Mesmo que o conteúdo fosse postado por um perfil falso, com um nome fantasia, a ação poderia ser movida diretamente contra o autor. “Não tem anonimato. O autor publica a partir de um IP, que está registrado. A vítima pode solicitar às organizações que informem o IP de onde partiu o conteúdo, com a data e a hora”, diz o especialista.
Com essas informações, o autor de um “deepfake” poderia ser obrigado a eliminar o material publicado e até a pagar uma indenização para a vítima. Entretanto, conteúdo disseminado pelo WhatsApp ainda é de difícil rastreamento. Então, nesses casos o autor original quase nunca é encontrado.
Também seria possível –embora menos provável– que o criador do conteúdo respondesse criminalmente a seu ato, com chance de ser preso.
Souza ressalta que o Código Penal, que trata de condutas criminosas, não contempla especificamente os “deepfakes”. “A conduta criminosa precisa ser exatamente aquela descrita no Código Penal.

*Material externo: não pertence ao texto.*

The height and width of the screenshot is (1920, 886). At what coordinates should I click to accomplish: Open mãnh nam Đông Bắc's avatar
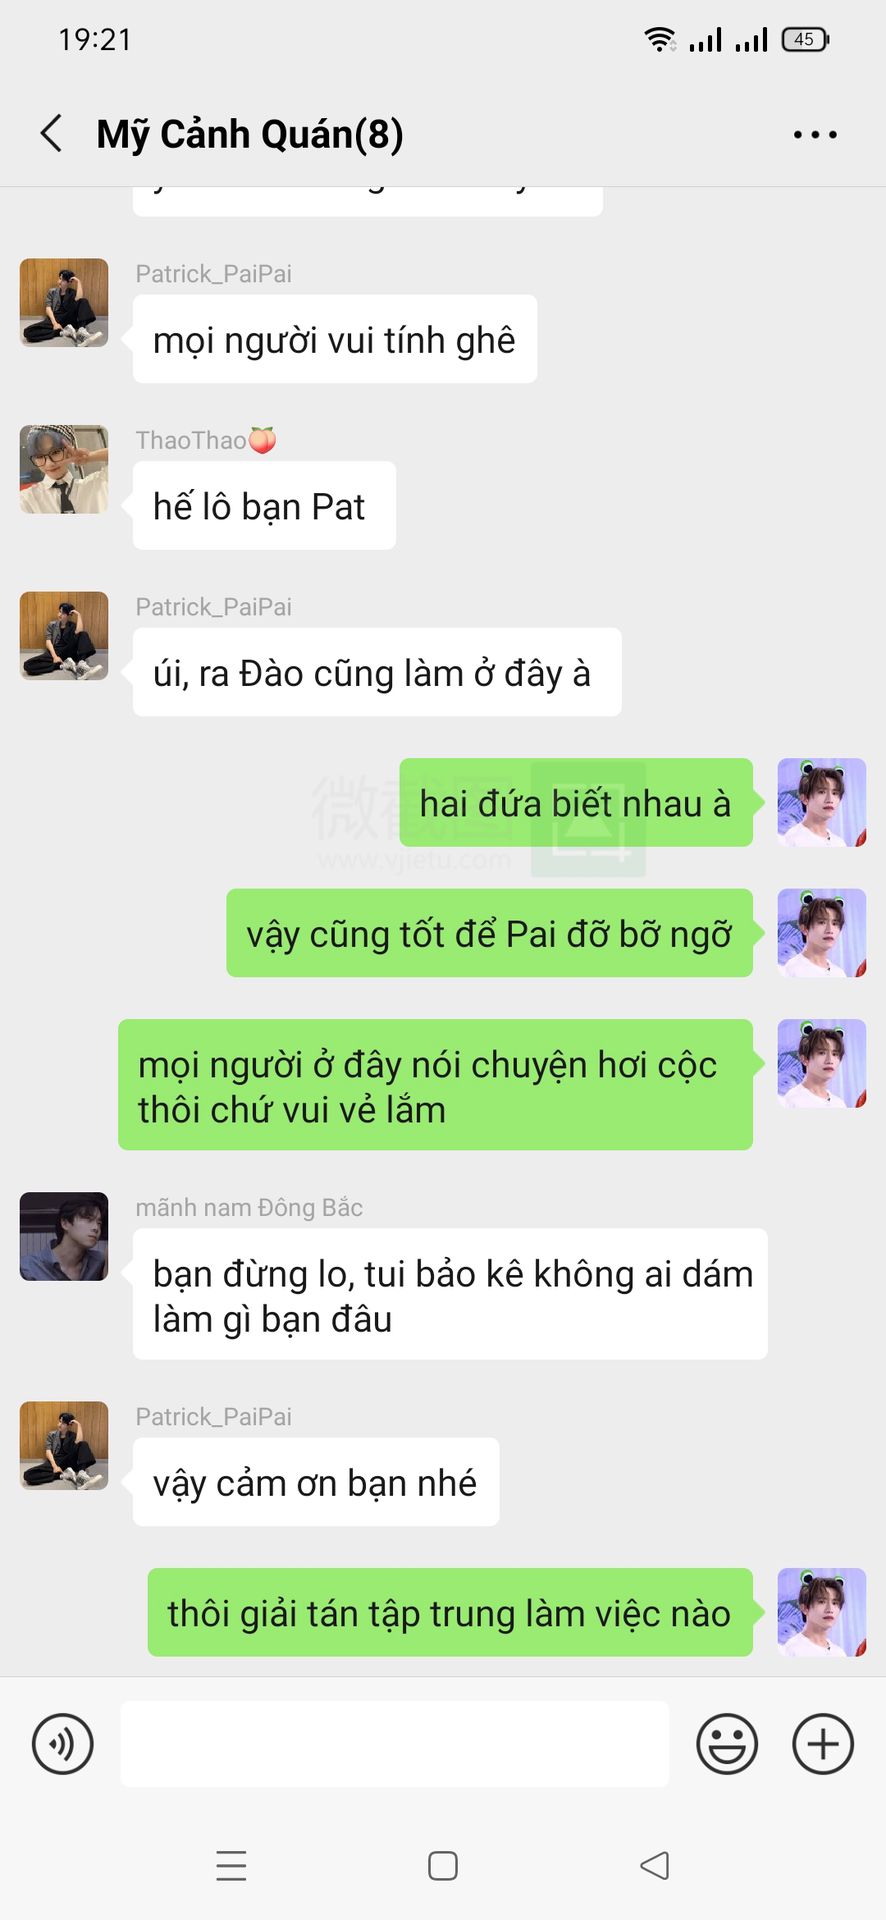click(64, 1236)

Mas, para ele, os crimes contra a honra, que estão descritos no capítulo V do Código Penal, “poderiam ser o gatilho para criminalizar os ‘deepfakes’”. Por exemplo, segundo o artigo 139, “difamar alguém, imputando-lhe fato ofensivo à sua reputação” poderia acarretar em detenção de três meses a um ano.
Origem
Os “deepfakes” estão em discussão na internet desde dezembro de 2017.
O site Motherboard foi o primeiro a relatar a onda, em uma matéria de dezembro. O termo “deepfake” vem do nome de usuário no Reddit do principal personagem entrevistado nessa matéria, “deepfakes”, autor de algumas dessas montagens.
A técnica usada para criar um “deepfake” não é nova. Um recurso parecido de inteligência artificial é usado para produzir conteúdos humorísticos.
Em 2016, ficaram populares os aplicativos de “face swap” (troca de faces), que transplantavam a imagem do rosto de uma pessoa para a do corpo de outra. Os resultados apareciam toda hora nas timelines de redes sociais.
A onda dos “deepfakes” se intensificou depois que um usuário do Reddit disponibilizou um aplicativo para que usuários comuns pudessem aplicar a técnica fazendo suas próprias montagens.
A facilidade com que esses conteúdos passaram a ser produzidos trouxe ainda mais à tona a discussão sobre os problemas éticos envolvidos.
Além de todo o impacto social que podem ter, os “deepfakes” são mais um elemento que coloca em questão a credibilidade do vídeo como prova judicial.
“É só mais uma questão que esgarça o conceito de realidade. Aquilo que se vê não é exatamente aquilo que se passou. A gente caminha para uma situação em que o conhecimento técnico do advogado vai ser cada vez mais importante”, afirma o advogado.